Screenshot grounding data
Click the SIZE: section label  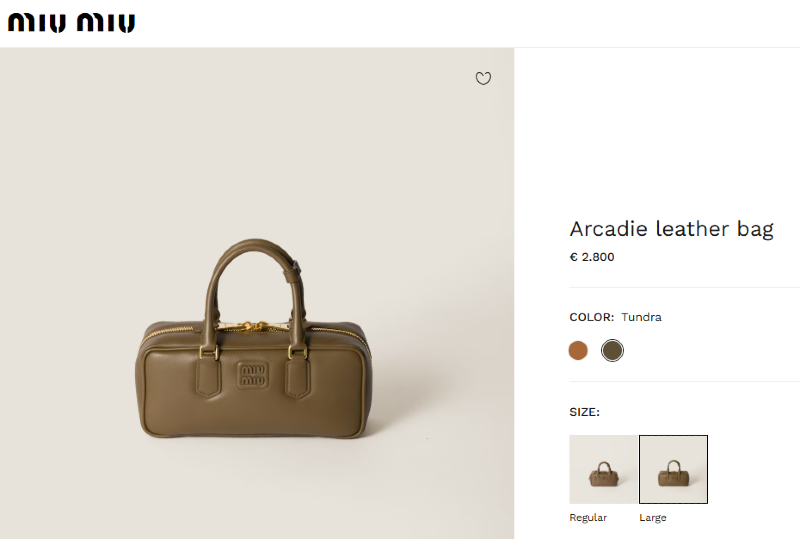[585, 412]
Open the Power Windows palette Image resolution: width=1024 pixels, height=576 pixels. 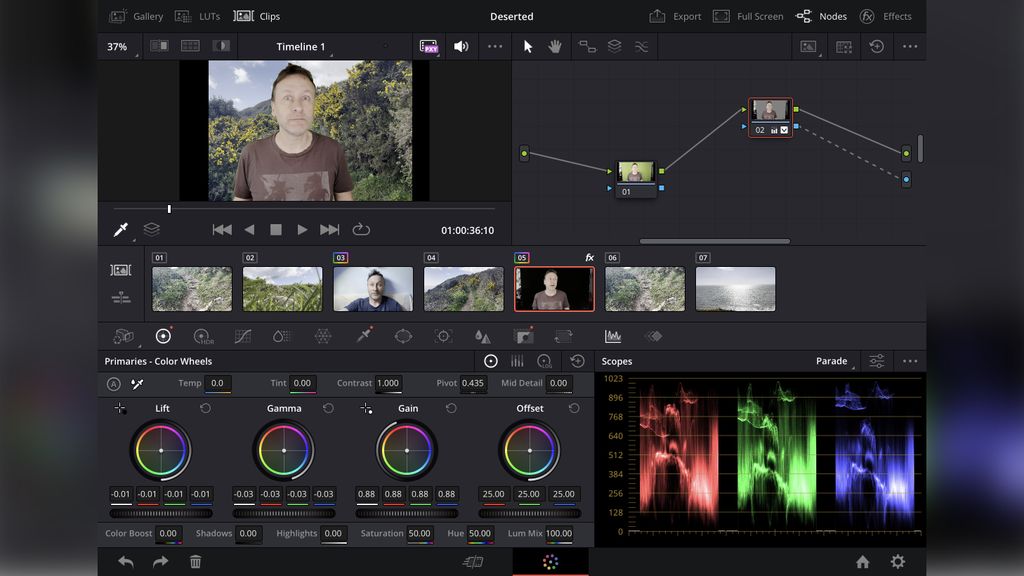[x=405, y=336]

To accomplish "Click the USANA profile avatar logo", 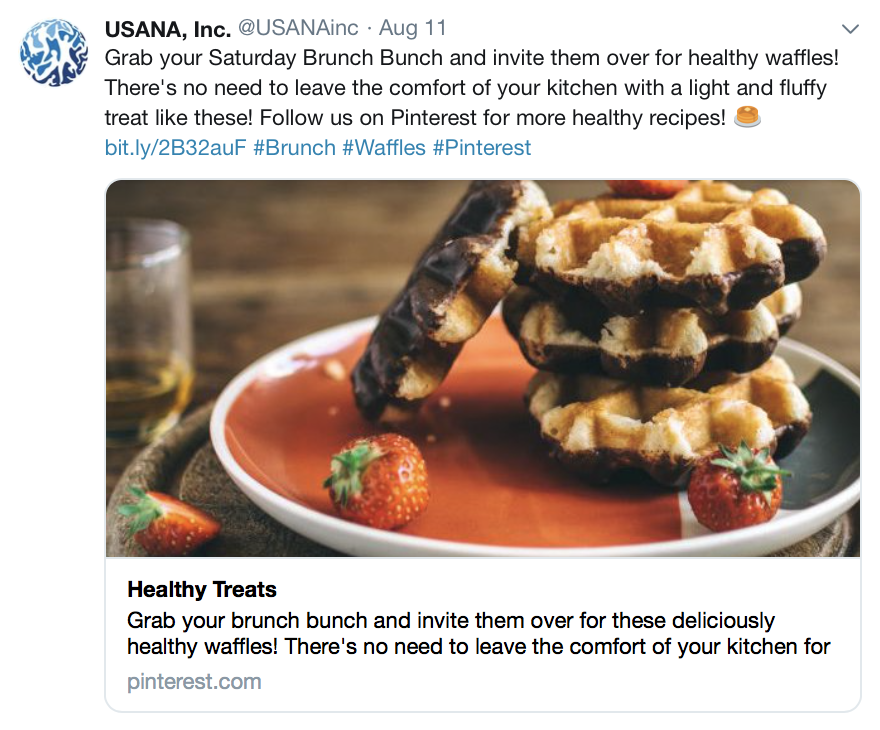I will click(x=54, y=52).
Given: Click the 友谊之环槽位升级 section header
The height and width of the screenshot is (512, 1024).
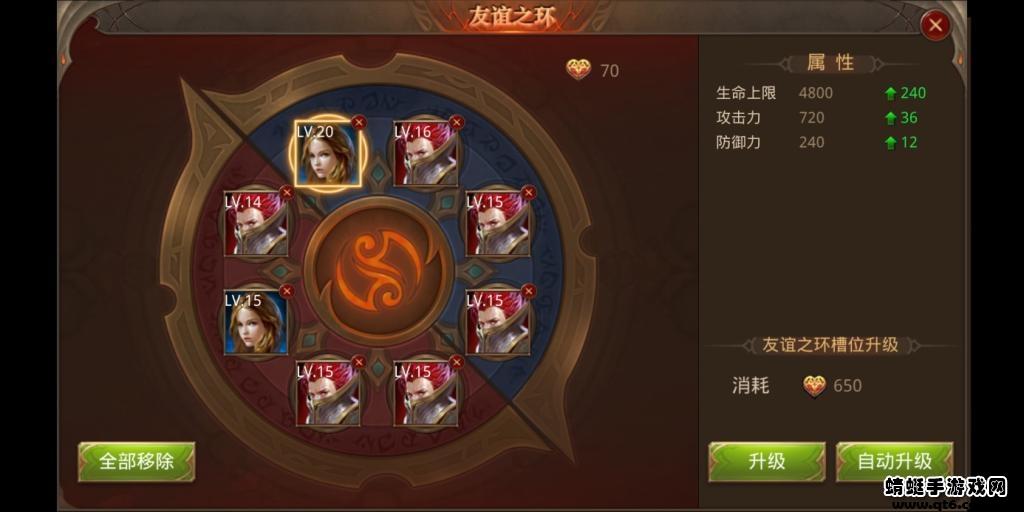Looking at the screenshot, I should click(x=830, y=345).
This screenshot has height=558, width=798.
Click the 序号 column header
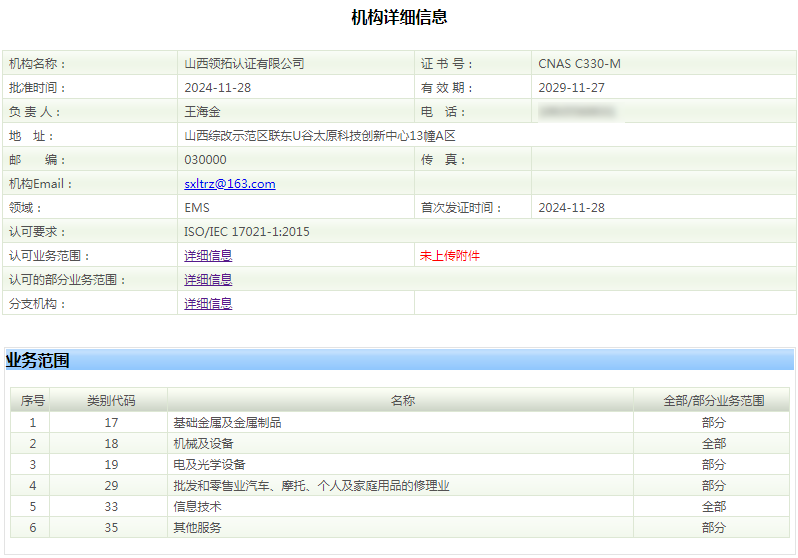click(x=33, y=401)
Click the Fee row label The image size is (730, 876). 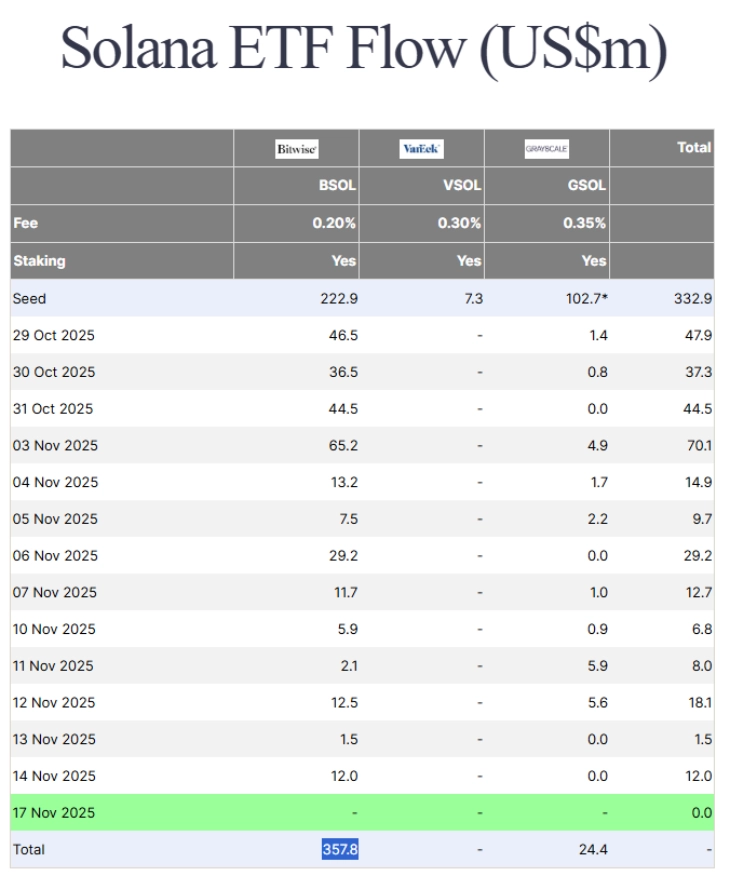(x=25, y=223)
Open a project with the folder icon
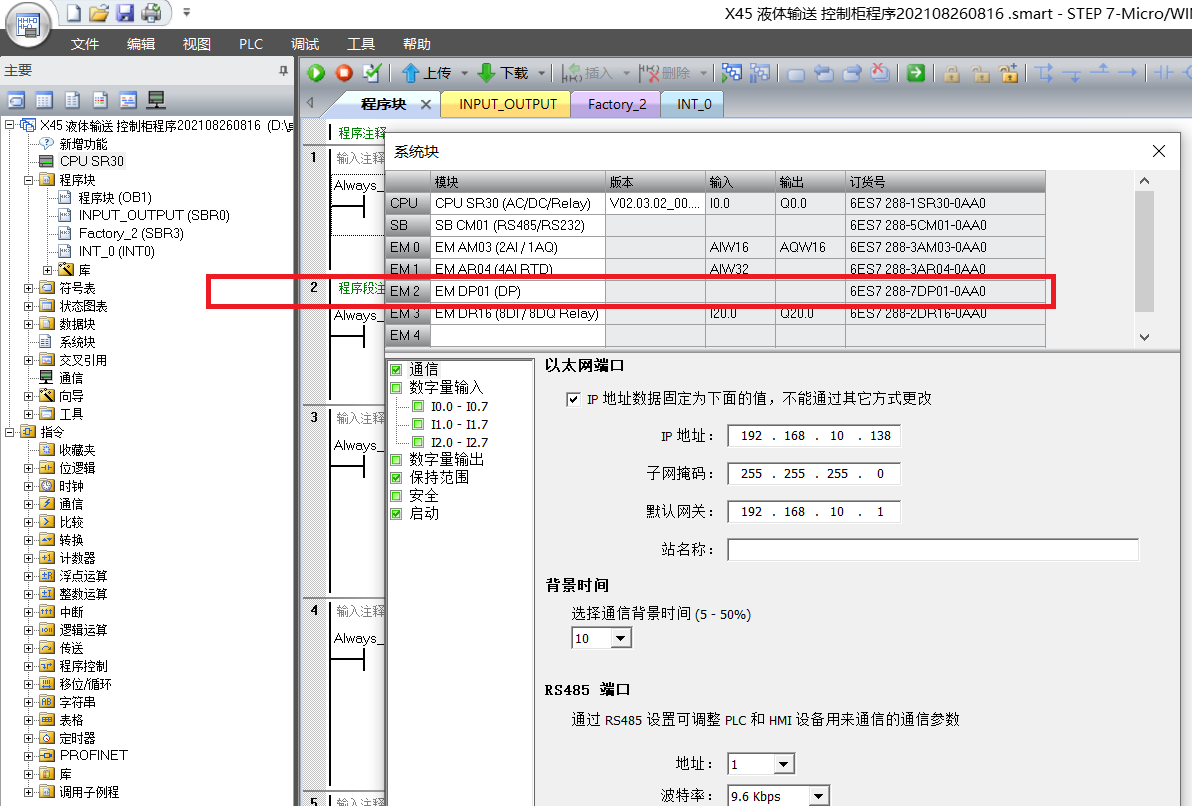 point(99,13)
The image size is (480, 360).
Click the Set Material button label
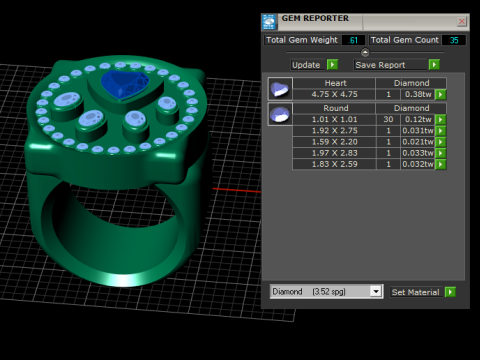click(416, 292)
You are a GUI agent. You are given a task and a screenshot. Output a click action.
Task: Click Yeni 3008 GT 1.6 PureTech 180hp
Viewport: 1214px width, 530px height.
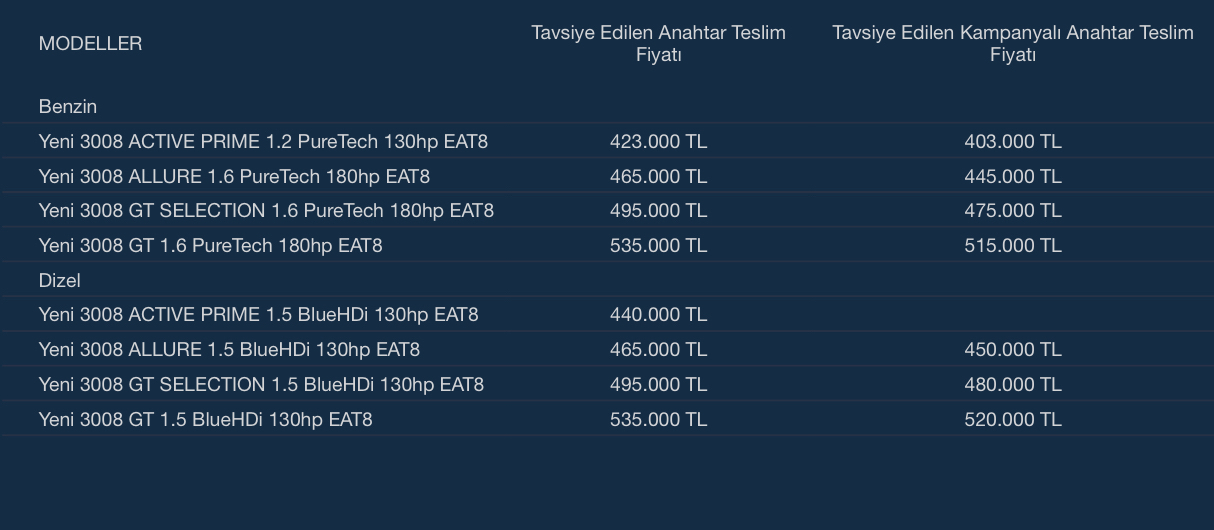click(210, 245)
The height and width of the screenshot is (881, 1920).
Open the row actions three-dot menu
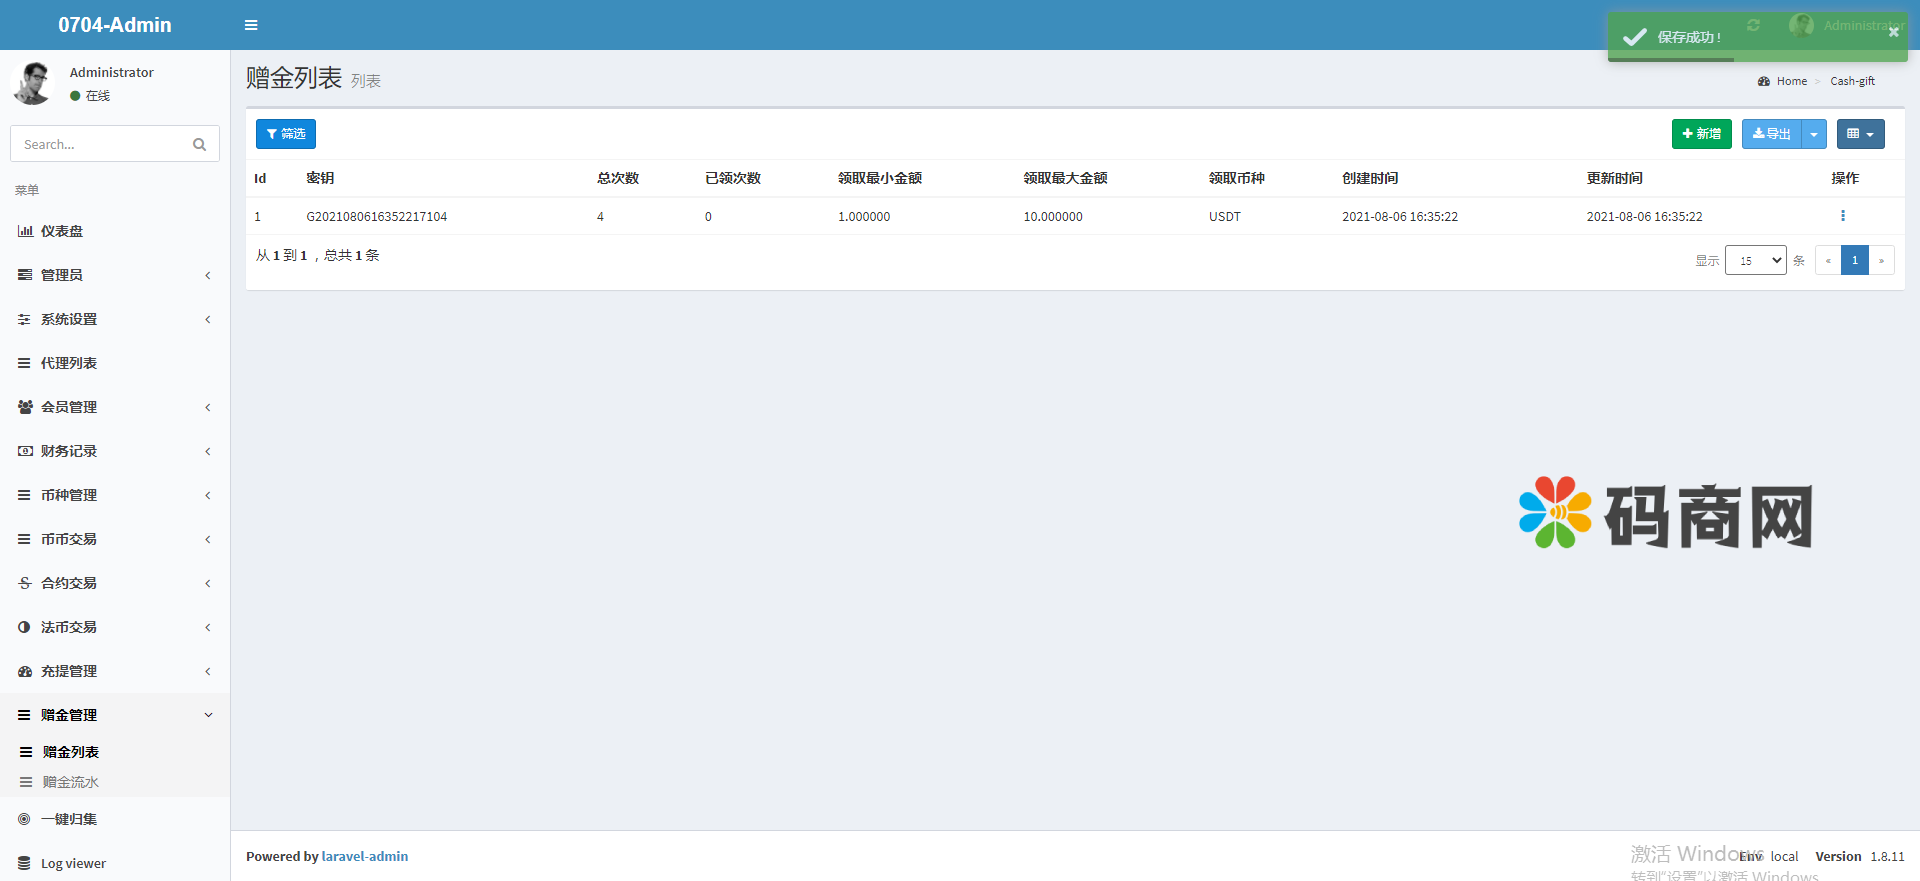click(1842, 216)
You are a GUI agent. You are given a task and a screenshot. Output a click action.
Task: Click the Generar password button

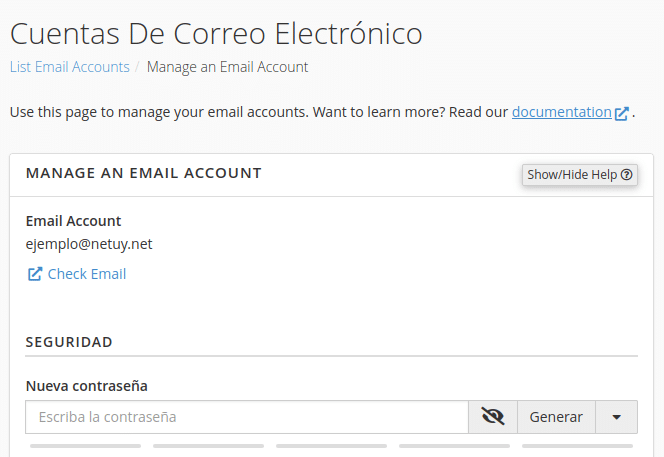(x=556, y=417)
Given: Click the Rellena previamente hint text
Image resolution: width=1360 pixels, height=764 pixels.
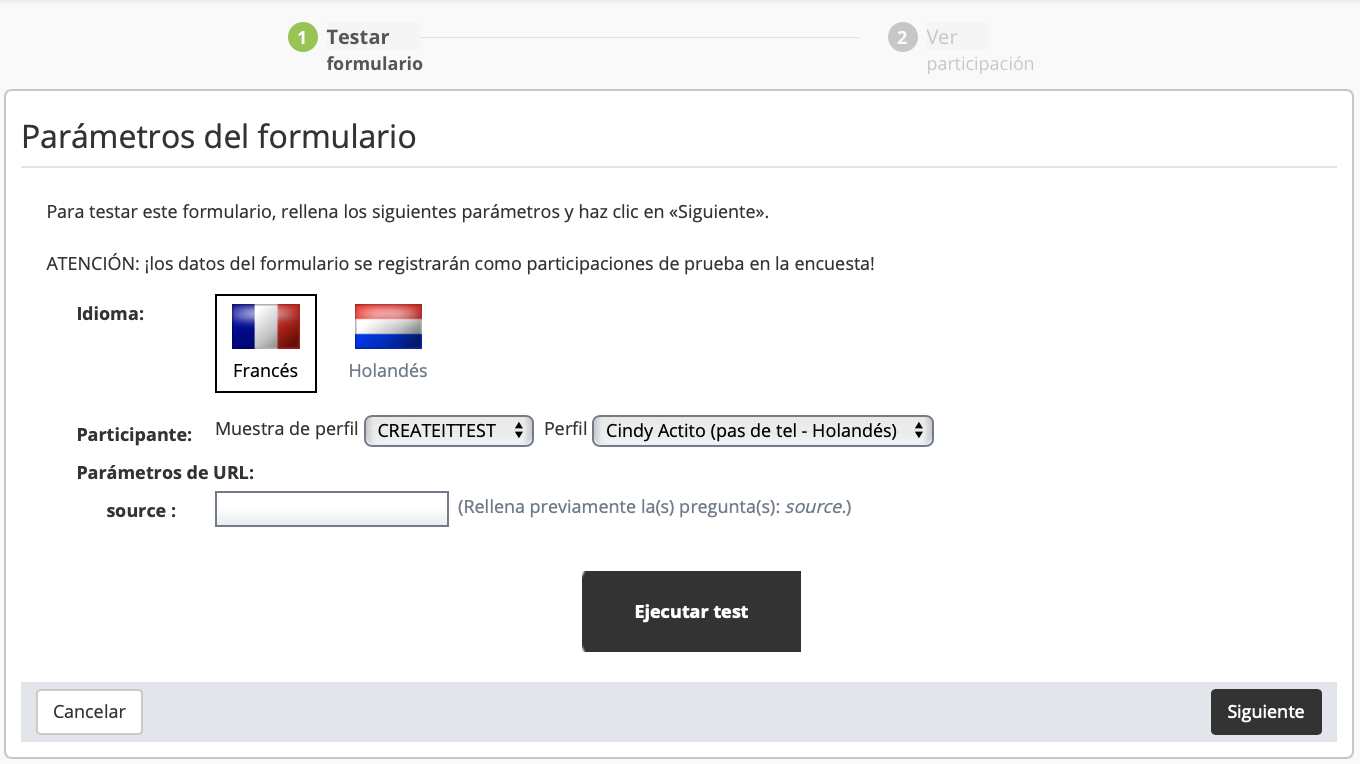Looking at the screenshot, I should pos(654,507).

Your assignment: A picture must not appear in the copy. Transcribe exactly the lines from the one with "The height and width of the screenshot is (881, 1920)." through the final line of the entries, both included, and no more.

Written response:
The height and width of the screenshot is (881, 1920).
Open the row actions three-dot menu
click(1842, 216)
You are a GUI agent. You are given a task and a screenshot. Output a click action.
Task: Click the Generar password button

(x=556, y=417)
Given: Click the Rellena previamente hint text
Image resolution: width=1360 pixels, height=764 pixels.
Looking at the screenshot, I should pos(654,507).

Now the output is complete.